Die Regelung der verschiedenen Stahlsorten in einer einheitlichen EN-DIN-Norm sehe ich als segensreiche Entwicklung. Die Euronormen zum Thema Schweißtechnik dürften indessen nur von einschlägigen Spezialisten überblickt werden. Vielleicht sind Technik und Prüfwesen auf diesem Gebiet inzwischen so hoch entwickelt, dass es tatsächlich so vieler Regelwerke bedarf. Das gilt in Grenzen natürlich auch für viele andere Bereiche, sodass der wachsende Umfang der Regelwerke vielleicht unvermeidlich ist. Mit diesem Argument könnte man postulieren, dass eine Vereinfachung und eine Konzentration heutiger Regelsetzung gar nicht möglich sind. Dennoch: Der Ingenieur sollte die Regelwerke, nach denen er arbeitet, überblicken und verstehen können, er trägt die Verantwortung für sein Tun und dafür, dass er die Regeln der Baukunst einhält. Ein Beispiel dazu aus meiner Praxis: Ein versierter Kollege erstellte für ein Hochhausensemble ein Windgutachten anhand von Windkanalversuchen und Berechnungen nach Eurocode 1. Die Berechnungen im Gutachten waren für den Prüfingenieur, einem erfahrenen Fachmann, nicht nachvollziehbar. Ich wurde gebeten, das Gutachten zu begutachten. Wenn nur noch Spezialisten und Gutachter Regelwerke verstehen, kann etwas an der Entwicklung nicht stimmen.
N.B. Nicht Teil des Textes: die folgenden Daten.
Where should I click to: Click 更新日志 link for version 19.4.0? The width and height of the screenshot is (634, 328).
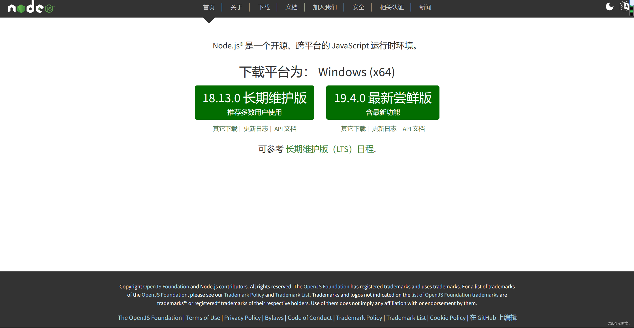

Mit dem Anschwellen der Regelwerke wird auch die Vermittlung der Inhalte an die Studenten innerhalb des Verfügungsrahmens schwieriger. Der Einsatz von Softwareprodukten zwecks Erstellung statischer Berechnungen und zur Bemessung von Anschlusskonstruktionen ist zweifelsfrei ein großer Fortschritt, wenn aber der Ingenieur am Computer die Grundlagen nicht kennt, nach denen die Software arbeitet, nach denen er also rechnet und konstruiert, ist das aus meiner Sicht eine eher bedenkliche Entwicklung. Sie wird durch zu umfangreiche Regelwerke in der Tendenz eher gefördert.

Der Deutsche Stahlbautag 2012 in Aachen widmet sich am ersten Tag dem Motto „Stahlbau verbindet Europa“. Was erwartet die Besucher zu diesem Thema?

Ich erwarte eine Aufklärung und Auseinandersetzung mit den beschriebenen Problemfeldern. Ich bin ein überzeugter Europäer, der das Zusammenwachsen der europäischen Staaten im Sinne des wissenschaftlichen Austauschs positiv beurteilt. Ich bin gespannt auf die Diskussionen vor Ort.

Dieses Jahr ist ja die 4. Auflage Ihres Standardwerkes „Stahlbau“ erschienen – sozusagen als Höhepunkt Ihres langjährigen Einsatzes für den Stahlbau. Was bewegt Sie da?

Die vierte Auflage hat mich sehr angestrengt, ich habe viele Jahre daran gearbeitet. Das Werk wurde in großen Teilen neu abgefasst, es erscheint in neuem Layout. Ich bin inzwischen 81 Jahre alt. Kurz vor Fertigstellung des Buches erleide ich bei einem Bergunfall schwerste Verletzungen. Aber ich habe es noch geschafft, alle Unterlagen rechtzeitig dem Verlag zu übergeben – gemäß meinem Lebensmotto: Stahl ist fest und zäh zugleich.